Jantung Malik bahagia saat melihat wajah Rania. Namun, dia merasa biasa saja saat melihat wajah Tania. Paman Burhan menepuk bahu Malik yang begitu tegang.
"Bagaimana Malik? Apa sudah kamu pikirkan baik-baik? Kamu tahu kan apa syaratnya sebelum pernikahan terjadi? Kamu harus menalak Rania lebih dulu," jelas Paman Burhan.
"Sudah Paman. Saya menerima permintaan Rania untuk menikah dengan Tania. Tapi dengan catatan, kami akan bercerai setelah Tania berhasil hamil dan Rani sembuh," tawar Malik memberi sarat. Rania dan Tania sama-sama melongo mendengar sarat yang Malik ajukan.
"Aku setuju dengan saratnya," jawab Tania tegas. Dia hanya ingin menyelamatkan pernikahan adiknya.
"Tapi Kak …." Rania jelas keberatan. Bukan itu yang ada dalam pikirannya. Dia tidak ingin ada yang terluka suatu hari nanti.
"Kakak yakin kamu pasti sembuh. Kakak akan melakukan apapun untuk membuatmu bahagia."
"Baiklah jika kalian sudah sepakat. Tapi kamu tahu kan Malik. Syarat yang harus kamu lakukan sebelum pernikahan itu bisa di laksanakan. Kamu harus memberi talak Rania," jelas Paman Burhna.
"Rania Binti Larasati binti almarhum Zulvikar hari ini kamu saya talak satu," ucap Malik dengan nada suara berat dan mata berkaca-kaca. Rania menangis dipelukan Tania.
Setelah berunding cukup lama. Akhirnya mereka sepakat melangsungkan pernikahan sore itu juga. Rania membantu Tania bersiap dengan sedikit memberi riasan.
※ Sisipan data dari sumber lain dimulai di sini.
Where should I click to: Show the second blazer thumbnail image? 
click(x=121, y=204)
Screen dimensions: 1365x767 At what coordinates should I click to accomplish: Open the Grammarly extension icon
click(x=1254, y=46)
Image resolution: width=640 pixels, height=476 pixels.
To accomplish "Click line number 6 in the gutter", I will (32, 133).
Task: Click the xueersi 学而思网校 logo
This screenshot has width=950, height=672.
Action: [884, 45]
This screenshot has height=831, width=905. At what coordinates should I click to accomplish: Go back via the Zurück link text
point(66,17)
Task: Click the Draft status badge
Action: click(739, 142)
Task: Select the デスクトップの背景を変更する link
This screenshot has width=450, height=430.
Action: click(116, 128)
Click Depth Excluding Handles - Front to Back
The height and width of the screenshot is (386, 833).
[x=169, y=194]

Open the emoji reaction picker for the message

Sementara Paman Burhan menghubungi salah satu anggota keluarga mereka yang berprofesi sebagai penghulu.
Rania mendandani Tania dengan sangat cantik. Sebisa mungkin menahan airmatanya untuk tidak jatuh. Sedangkan Tania terus menghela napas panjang dan berat. Pengorbanannya tidak seberapa dibanding beban yang Rania pikul.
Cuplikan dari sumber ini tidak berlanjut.